GIVEN TEXT

Born March 30, 1967, in Transylvania, Romania. Education: Boston University, Ph.D., 1994.

ADDRESSES:

Office—Department of Physics, University of Notre Dame, 225 Nieuwland Science Hall, Notre Dame, IN 46556. E-mail—[email protected]

CAREER:

University of Notre Dame, Notre Dame, IN, Emil T. Hofman Professor of Physics, 2000—.

MEMBER:

American Physical Society.

WRITINGS:

(With H. E. Stanley) Fractal Concepts in Surface Growth, Cambridge University Press (New York, NY), 1995.

(Editor with others) Epitaxial Groth: Principles and Applications Symposium, Materials Research Society (Warrendale, PA), 1999.

Linked: The New Science of Networks, Perseus (Cambridge, MA), 2002, published as Linked: How Everything Is Connected to Everything Else and What It Means for Business, Science, and Everyday Life, Plume (New York, NY), 2003.

Contributor to periodicals, including Physical Review and Science.

WORK IN PROGRESS:

The Structure and Dynamics of Networks.

INFORMATION SUPPLIED

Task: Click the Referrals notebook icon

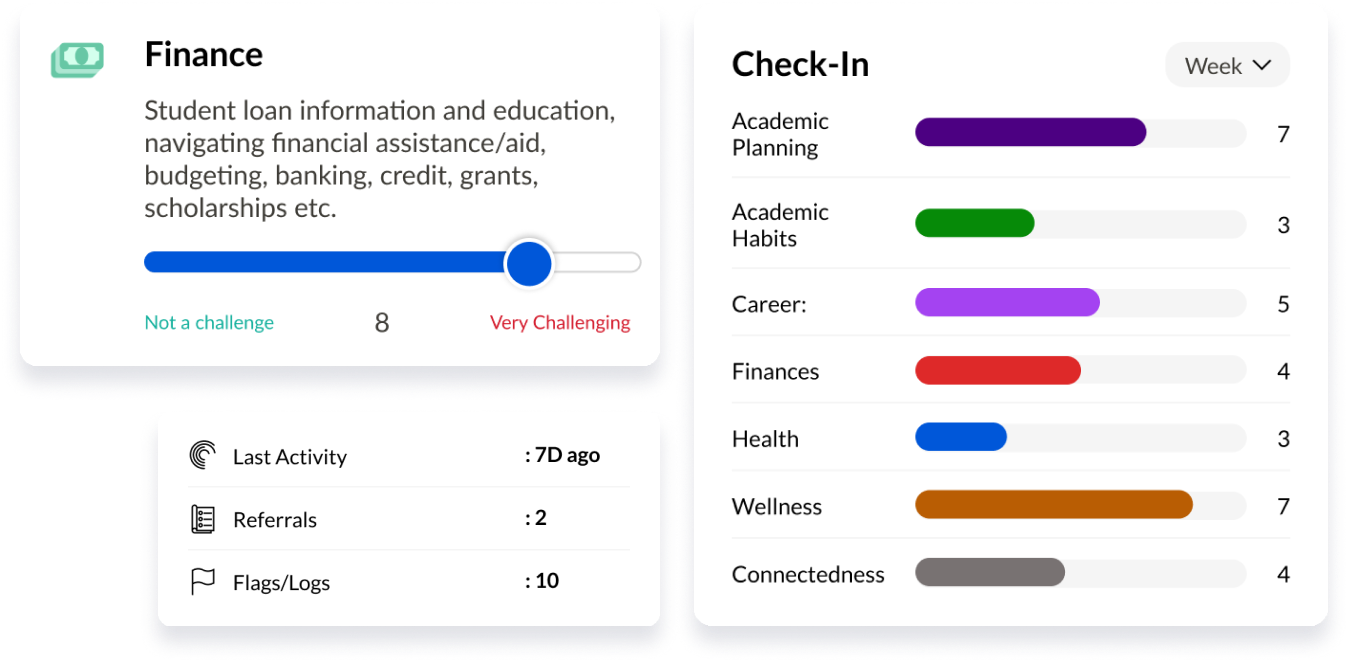Action: [203, 519]
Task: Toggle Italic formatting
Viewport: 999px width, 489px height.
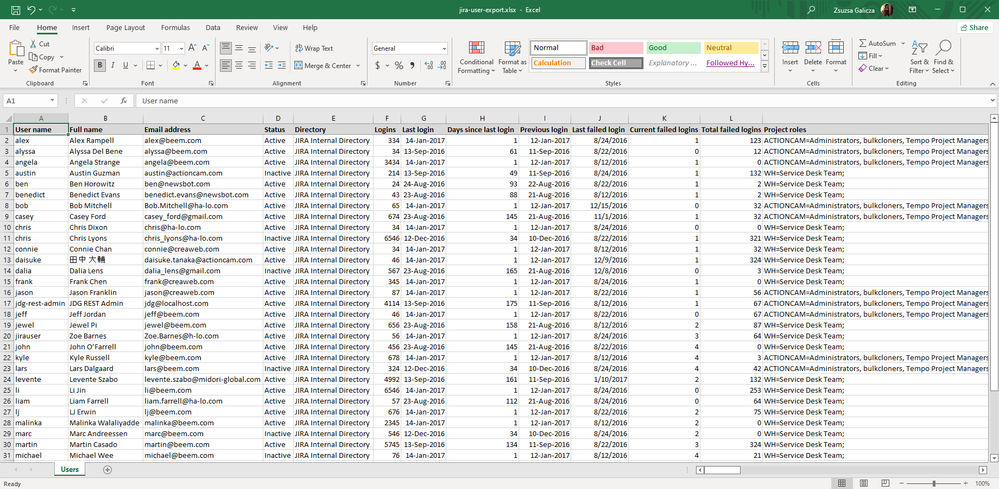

THE TASKS
• a. In the biographical entry, what professorship at the University of Notre Dame is listed under career?
• b. Reproduce everything in the biographical entry from "American Physical Society." down to "(Warrendale, PA), 1999.".
• c. Write the next part of the biographical entry, picking up after its final line.

PER-TASK OUTPUTS
• a. Emil T. Hofman Professor of Physics, held since 2000.

• b.
American Physical Society.

WRITINGS:

(With H. E. Stanley) Fractal Concepts in Surface Growth, Cambridge University Press (New York, NY), 1995.

(Editor with others) Epitaxial Groth: Principles and Applications Symposium, Materials Research Society (Warrendale, PA), 1999.

• c.
SIDELIGHTS:

In his book Linked: How Everything Is Connected to Everything Else and What It Means for Business, Science, and Everyday Life, physicist and educator Albert-Lászlo Barabási focuses on the latest scientific theories concerning networks. Networks, Barabási explains, are found in widely divergent areas of life, from chemistry to business to personal relationships. What scientists are beginning to believe is that all networks share a similar architecture. Marta Salij in the Detroit Free Press explained that "some Web sites and some chemicals are more important than others, and they become more important by following some simple rules." "The sparkling intellect and accessible writing style that Barabási employs allow even the scientifically challenged to enjoy his theories," Elizabeth Millard stated in her review for Computer User. A critic for Publishers Weekly praised "Barabási's lively and ambitious account," while Stephen Mertens in American Scientist admitted that readers of Linked "may end up with a fresh and inspiring view of complex systems."

BIOGRAPHICAL AND CRITICAL SOURCES:

PERIODICALS

American Scientist, March-April, 2003, Stephen Mertens, review of Linked: The New Science of Networks, p. 187.

Booklist, June 1, 2002, Gilbert Taylor, review of Linked, p. 1655.

CioInsight, June 1, 2002, review of Linked.

Computer User, September, 2002, Elizabeth Millard, review of Linked, p. 20.

Detroit Free Press, July 31, 2002, Marta Salij, review of Linked.

Library Journal, May 15, 2002, Colleen Cuddy, review of Linked, p. 123.

New Scientist, July 27, 2002, John Casti, review of Linked, p. 58.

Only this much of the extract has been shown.